It's surprising how hard it is to engage with people when finals are near. I would have liked to have more images for this project, but even a short break from studying frightened people. Everyone was very stressed and rushed.
Each illustration took maybe five minutes to complete, and yet I had people who were too busy.
Finals are so scary for college students. It's like life or death. So many students going without sleep. It feels like a war zone.
I just want to talk to you about art. Please come doodle with me. Where are you going. omg
Wednesday, March 8, 2017
I used to think that to be an artist, you had to draw everything as an accurate recreation of the real world. I would avoid hands because they were hard and I couldn't render them realistically. I ended up drawing the same girl from a ¾ angle with her arms awkwardly behind her back again and again.
when I got over that, I thought that to grow as an artist, you had to be able to draw anything and everything. I detested using color so I forced myself to use markers every day until they became an integral part of my art supplies.But now I draw grotesque figures that are purposefully distorted from the natural form and I will never draw a landscape.

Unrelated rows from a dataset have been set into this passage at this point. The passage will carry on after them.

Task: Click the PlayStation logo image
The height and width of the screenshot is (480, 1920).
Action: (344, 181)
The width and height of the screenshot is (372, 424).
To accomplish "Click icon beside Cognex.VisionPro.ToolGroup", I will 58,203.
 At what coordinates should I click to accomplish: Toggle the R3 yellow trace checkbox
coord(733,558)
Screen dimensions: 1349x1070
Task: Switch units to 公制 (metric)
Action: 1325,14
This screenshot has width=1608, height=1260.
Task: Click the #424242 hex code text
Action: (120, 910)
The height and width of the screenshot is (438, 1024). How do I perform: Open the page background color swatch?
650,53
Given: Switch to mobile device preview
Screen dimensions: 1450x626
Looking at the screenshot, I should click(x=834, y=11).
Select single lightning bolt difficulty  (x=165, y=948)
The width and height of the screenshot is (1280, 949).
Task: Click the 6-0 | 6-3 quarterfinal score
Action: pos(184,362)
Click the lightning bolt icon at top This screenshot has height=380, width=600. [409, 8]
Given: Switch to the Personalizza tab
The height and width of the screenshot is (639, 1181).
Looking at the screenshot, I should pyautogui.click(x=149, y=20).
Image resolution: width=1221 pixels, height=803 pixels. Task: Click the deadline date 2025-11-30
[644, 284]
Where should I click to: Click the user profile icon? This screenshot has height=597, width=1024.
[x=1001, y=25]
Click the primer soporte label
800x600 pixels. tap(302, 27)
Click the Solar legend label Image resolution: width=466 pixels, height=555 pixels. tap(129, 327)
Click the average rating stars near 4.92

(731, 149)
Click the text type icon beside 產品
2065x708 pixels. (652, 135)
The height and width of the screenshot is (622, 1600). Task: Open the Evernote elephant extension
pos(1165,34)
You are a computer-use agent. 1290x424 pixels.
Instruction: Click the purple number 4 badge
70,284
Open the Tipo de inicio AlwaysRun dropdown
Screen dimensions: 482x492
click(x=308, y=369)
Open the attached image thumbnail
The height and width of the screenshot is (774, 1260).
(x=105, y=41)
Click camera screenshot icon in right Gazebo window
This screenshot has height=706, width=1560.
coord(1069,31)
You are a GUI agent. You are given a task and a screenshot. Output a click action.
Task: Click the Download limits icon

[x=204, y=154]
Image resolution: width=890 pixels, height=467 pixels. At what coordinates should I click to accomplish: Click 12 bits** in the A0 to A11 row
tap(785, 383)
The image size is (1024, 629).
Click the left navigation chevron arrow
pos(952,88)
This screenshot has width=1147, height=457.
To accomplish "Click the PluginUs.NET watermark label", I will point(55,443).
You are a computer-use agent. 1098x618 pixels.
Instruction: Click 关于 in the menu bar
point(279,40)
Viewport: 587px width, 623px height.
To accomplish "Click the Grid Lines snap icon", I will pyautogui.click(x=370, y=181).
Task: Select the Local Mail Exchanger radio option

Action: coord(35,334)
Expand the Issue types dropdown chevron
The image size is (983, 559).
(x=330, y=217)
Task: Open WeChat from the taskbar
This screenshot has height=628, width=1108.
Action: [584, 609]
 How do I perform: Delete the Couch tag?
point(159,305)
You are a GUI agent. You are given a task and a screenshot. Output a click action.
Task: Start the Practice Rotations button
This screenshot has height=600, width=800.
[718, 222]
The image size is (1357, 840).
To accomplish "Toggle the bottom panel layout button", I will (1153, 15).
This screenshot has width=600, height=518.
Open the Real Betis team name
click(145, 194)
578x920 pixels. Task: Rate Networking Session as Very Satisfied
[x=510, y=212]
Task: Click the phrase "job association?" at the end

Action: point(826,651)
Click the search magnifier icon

and sometimes i post on a blog too
and i guess that is also art
I guess it took
taking formal classes
for me to unlearn everything i knew
Tuesday, February 28, 2017
who is really hard to research if you aren't trying to fall asleep
like seriously its the same story as any other british mathematician
he had some good ideas about education and civilization I guess
so mcluhan got up on that
im tired of mr. a. n. whitehead
The gallery opening was strange. The night was icy and people that said they would come ended up staying in because of it. (Like I could blame them)
I didn't know who to talk to or what to do. I didn't know what to say. I never know what to say at things like this.
It was nice seeing everyone's art on the wall. Seeing what everyone decided to pick.
I felt most comfortable joking about food and reading oversized art books. I don't really know anyone.
I felt bad that I was absent on Wednesday, but the titles were pretty perfect so that was no problem. I just want to pull my own weight.
I was very frustrated that my book hadn't arrived. I kinda felt like I wasn't really part of the exhibit without it. Or, at least, I was less of a part of it.
But it was nice to see my art on the wall.